Un nuage de poussière de silice recouvrant les collines des secteurs d'Arnoun et du Chqif, près du château de Beaufort, après une série de dynamitages menés par les forces israéliennes, le 31 juillet 2026. Photo Marjeyoun / AFP
La destruction, le 31 juillet dernier par Israël, d'un réseau de tunnels souterrains du Hezbollah dans la région du château de Beaufort (Chqif), au Liban-Sud, ainsi que d'autres infrastructures dans la zone de Ali Taher, au moyen de centaines de tonnes d'explosifs, a porté un coup stratégique majeur au mouvement, selon des informations présentées dimanche au ministre israélien de la Défense, Israël Katz, et relayées par des sources militaires israéliennes au Jerusalem Post.
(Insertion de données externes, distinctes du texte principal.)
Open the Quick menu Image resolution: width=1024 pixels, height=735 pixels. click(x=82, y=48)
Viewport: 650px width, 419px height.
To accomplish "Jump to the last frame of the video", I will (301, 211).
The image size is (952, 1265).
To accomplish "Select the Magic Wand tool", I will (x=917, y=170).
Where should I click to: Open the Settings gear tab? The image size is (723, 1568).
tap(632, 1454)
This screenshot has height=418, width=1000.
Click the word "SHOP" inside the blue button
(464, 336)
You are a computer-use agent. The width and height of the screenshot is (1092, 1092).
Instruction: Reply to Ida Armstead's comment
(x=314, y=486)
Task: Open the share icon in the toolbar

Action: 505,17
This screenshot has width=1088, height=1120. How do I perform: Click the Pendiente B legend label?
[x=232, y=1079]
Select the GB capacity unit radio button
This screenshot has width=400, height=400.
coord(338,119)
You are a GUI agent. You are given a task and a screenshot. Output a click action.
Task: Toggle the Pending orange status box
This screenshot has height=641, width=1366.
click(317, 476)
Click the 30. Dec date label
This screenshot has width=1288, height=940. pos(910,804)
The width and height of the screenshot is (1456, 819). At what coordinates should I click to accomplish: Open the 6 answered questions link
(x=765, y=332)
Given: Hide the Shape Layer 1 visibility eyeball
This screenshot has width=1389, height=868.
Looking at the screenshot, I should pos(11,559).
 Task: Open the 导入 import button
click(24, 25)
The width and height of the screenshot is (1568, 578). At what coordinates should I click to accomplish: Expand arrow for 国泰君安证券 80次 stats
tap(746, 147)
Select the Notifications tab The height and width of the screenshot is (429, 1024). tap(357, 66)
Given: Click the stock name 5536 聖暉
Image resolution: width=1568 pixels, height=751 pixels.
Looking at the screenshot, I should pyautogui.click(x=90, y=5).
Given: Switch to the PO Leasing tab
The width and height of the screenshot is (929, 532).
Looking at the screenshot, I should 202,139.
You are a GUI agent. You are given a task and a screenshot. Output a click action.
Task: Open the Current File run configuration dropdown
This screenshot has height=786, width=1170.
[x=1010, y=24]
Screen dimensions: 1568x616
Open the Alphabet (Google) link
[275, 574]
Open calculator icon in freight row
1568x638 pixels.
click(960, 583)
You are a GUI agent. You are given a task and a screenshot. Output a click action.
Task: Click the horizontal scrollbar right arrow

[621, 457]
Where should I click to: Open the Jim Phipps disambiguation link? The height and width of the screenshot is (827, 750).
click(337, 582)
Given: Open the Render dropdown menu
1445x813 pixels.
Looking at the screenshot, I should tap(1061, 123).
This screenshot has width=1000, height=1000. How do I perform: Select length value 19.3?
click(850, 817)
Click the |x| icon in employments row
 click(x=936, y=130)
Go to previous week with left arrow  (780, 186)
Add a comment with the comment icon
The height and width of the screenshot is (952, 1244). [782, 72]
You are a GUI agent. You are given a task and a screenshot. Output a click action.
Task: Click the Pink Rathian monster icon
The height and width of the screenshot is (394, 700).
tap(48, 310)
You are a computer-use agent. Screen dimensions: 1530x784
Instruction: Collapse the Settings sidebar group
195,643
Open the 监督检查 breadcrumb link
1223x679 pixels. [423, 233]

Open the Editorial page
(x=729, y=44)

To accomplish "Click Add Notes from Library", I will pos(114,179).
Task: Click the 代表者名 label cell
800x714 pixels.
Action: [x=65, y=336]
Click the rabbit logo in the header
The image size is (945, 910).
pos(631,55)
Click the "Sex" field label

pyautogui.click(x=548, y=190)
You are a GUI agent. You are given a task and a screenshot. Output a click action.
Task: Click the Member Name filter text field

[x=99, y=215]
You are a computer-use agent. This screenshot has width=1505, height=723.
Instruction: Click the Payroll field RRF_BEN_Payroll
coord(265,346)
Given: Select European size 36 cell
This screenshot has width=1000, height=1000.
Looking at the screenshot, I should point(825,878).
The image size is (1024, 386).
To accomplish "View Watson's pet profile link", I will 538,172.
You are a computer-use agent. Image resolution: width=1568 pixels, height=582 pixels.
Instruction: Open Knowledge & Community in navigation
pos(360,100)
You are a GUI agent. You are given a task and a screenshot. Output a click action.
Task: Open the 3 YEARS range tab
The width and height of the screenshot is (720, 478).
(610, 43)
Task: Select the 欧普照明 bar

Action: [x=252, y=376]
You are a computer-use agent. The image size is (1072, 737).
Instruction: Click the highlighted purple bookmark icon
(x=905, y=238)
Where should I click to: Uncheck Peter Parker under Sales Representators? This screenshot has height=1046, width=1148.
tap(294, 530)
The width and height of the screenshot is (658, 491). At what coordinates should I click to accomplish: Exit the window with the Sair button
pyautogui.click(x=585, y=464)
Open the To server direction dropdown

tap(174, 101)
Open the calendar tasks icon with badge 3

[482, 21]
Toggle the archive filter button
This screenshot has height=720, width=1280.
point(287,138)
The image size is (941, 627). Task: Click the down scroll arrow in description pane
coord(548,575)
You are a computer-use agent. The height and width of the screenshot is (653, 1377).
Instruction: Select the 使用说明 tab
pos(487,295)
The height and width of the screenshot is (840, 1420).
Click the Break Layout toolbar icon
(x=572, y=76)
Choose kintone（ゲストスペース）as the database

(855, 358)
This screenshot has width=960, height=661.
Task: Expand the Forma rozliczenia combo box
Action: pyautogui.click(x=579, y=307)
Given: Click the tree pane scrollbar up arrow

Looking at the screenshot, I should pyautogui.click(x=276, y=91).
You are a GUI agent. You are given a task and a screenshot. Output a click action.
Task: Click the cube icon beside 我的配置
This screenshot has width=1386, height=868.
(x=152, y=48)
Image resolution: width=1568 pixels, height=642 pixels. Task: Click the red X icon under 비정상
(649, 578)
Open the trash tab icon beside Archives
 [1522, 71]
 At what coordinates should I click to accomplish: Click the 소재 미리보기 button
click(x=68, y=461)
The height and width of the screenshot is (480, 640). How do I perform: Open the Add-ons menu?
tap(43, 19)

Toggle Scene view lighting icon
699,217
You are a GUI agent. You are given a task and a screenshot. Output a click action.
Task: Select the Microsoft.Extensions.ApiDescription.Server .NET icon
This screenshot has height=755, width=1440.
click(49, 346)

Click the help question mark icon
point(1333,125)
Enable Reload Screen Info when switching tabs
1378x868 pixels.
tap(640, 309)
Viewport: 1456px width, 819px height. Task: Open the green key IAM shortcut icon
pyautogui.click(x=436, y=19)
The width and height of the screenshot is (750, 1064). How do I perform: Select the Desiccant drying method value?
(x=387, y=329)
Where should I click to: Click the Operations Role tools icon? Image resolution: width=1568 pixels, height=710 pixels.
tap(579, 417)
Selon de hauts responsables du commandement Nord de l'armée israélienne, contactés par le quotidien, Israël connaissait depuis des années l'existence des tunnels souterrains construits par l'Iran et le Hezbollah dans cette région. Ils ont ajouté que leur principale préoccupation est désormais que des infrastructures souterraines similaires existent encore dans le sud du Liban sans avoir été localisées ni détruites par l'armée israélienne. « Notre évaluation est que l'armée libanaise n'est pas en mesure de traiter ces sites. Si l'armée israélienne ne reçoit pas l'autorisation des responsables politiques en raison des restrictions américaines, le Hezbollah continuera de disposer d'actifs stratégiques », ont affirmé ces sources au quotidien, qui n'a fourni aucun élément concret pour étayer ces affirmations.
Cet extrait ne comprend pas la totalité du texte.